#### Pasaje seleccionado:

============

No obstante, no puedo descubrir pruebas claras de que el prejuicio contra el trabajo manual constituyera entre los griegos un estorbo en el progreso de la ciencia de la anatomía. Desde Alcmaeón, en el siglo v a. J. C. hasta Galeno en el siglo II de la era cristiana, abundan los nombres de grandes anatomistas, y el progreso, si bien espasmódico, es demasiado notable para aceptar que la ciencia anatómica haya sufrido por culpa del prejuicio surgido de la estructura de la sociedad antigua. Las trayectorias de Aristóteles, Herófilo, Erasistrato, Hegetor, Ammonio, Antilo, Marino, 72
Rufo y Sorano desmienten esa conclusión. Celso, en sus libros VII y VIII donde trata de la cirugía, no proporciona fundamento alguno para aquel criterio. Como nos lo recuerda Vesalio, Galeno manifestaba con frecuencia orgullo de su propia habilidad manual. En resumen, digamos que por una razón, que expondré al fin de este ensayo, la investigación de la estructura del cuerpo humano pasó mucho tiempo sin padecer por la misma causa que interfirió ciertamente el desenvolvimiento de otras ciencias entre los griegos. La causa existía pero su influencia estaba inhibida; faltaba un agente catalítico para que se manifestara, y éste no existió hasta que, bajo el Imperio, el prejuicio social contra el esclavo fue reforzado por el prejuicio romano contra Grecia Puede decirse que Vesalio ha definido el fenómeno con rara precisión cuando atribuye la decadencia de la anatomía a los doctores italianos, quienes, imitando a los antiguos romanos, comenzaron a despreciar el trabajo manual.

============

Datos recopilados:
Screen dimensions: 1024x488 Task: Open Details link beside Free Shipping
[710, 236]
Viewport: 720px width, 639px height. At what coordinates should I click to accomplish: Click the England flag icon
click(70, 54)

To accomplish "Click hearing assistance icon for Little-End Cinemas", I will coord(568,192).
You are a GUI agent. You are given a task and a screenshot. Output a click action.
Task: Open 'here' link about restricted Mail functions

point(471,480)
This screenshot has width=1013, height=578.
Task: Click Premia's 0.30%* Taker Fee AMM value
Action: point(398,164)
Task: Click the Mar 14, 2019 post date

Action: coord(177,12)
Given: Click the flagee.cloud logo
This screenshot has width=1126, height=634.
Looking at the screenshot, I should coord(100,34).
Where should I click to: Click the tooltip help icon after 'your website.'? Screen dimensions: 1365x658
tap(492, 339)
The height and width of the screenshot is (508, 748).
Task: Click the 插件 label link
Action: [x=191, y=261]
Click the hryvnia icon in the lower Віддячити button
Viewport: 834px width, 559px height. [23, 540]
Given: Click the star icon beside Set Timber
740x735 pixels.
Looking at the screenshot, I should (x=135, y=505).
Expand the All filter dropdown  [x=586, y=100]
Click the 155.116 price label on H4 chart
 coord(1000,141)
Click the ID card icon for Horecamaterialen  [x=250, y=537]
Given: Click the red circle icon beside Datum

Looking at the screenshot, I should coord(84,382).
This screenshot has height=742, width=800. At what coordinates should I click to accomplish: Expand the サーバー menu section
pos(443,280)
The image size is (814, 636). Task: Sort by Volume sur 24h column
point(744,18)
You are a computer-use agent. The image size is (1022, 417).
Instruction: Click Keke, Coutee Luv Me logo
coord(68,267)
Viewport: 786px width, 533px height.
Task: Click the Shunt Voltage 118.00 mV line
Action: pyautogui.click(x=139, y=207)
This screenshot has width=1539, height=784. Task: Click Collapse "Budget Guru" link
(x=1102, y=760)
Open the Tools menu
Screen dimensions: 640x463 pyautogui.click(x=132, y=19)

============

#### Detalles del ejercicio:
Determine si cada afirmación concuerda con el pasaje seleccionado y justifique su respuesta con una cita literal del mismo.
(a) Galeno se enorgullecía a menudo de su destreza manual.
(b) Según el autor, Celso ofrece en sus libros VII y VIII apoyo a la idea de que el prejuicio frenó la anatomía.
(c) Vesalio culpa de la decadencia de la anatomía a los doctores italianos.

#### Tarea resuelta:
(a) Sí: «Galeno manifestaba con frecuencia orgullo de su propia habilidad manual».
(b) No: «no proporciona fundamento alguno para aquel criterio».
(c) Sí: «atribuye la decadencia de la anatomía a los doctores italianos».